We hypothesize that the 2 antithrombotic treatment regimens, systemic heparin sodium vs antiplatelet agents, are equivalent for the treatment of blunt cerebrovascular injuries (BCVIs) to prevent devastating injury-related strokes.
Retrospective review of a prospective database.
Level I trauma center.
Patients with BCVIs from January 1, 1997, to January 1, 2007.
Main Outcome Measures
Incidence of cerebrovascular accident (CVA), stratified by treatment.

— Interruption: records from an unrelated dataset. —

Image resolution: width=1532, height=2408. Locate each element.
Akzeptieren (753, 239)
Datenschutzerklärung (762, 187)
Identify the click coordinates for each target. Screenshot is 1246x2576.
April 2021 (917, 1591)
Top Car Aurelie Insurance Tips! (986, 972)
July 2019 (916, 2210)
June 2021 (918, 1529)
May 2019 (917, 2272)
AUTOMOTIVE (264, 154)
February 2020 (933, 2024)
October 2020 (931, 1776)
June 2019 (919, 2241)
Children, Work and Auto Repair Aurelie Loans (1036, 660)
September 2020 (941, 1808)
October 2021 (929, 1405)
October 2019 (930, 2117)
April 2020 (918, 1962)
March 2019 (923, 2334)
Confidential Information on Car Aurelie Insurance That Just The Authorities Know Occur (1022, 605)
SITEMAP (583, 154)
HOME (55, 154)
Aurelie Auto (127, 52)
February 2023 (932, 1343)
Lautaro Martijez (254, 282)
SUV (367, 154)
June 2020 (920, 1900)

During the study period, 422 BCVIs were identified in 301 patients (64.8% men; mean [SEM] age, 37.0 [0.8] years; mean [SEM] injury severity score, 27.0 [0.9]). A total of 22 patients presented with neurologic ischemia, and 5 patients sustained CVAs after embolization and/or stenting of an injury. Treatment was initiated for 282 asymptomatic BCVIs (heparin, 192; aspirin, 67; aspirin and/or clopidogrel, 23); 1 patient had a CVA (0.5%). Of 107 patients with untreated, asymptomatic BCVIs, 23 (21.5%) had a CVA. For untreated patients sustaining BCVI-related CVAs, the mean (SEM) time to diagnosis was 58 (10) hours. For those who did not exhibit symptoms within 2 hours of injury, mean time to diagnosis of CVA was 75 (11) hours. Injury healing rates (heparin, 39%; aspirin, 43%; aspirin/clopidogrel, 46%) and injury progression rates (12%; 10%; 15%) were equivalent between therapeutic regimens.
With an overall CVA risk of 21% and a documented latent period, comprehensive screening, early diagnosis, and institution of antithrombotic therapy for BCVI are clearly warranted. The type of treatment, heparin vs antiplatelet agents, does not appear to affect either stroke risk or injury healing rates.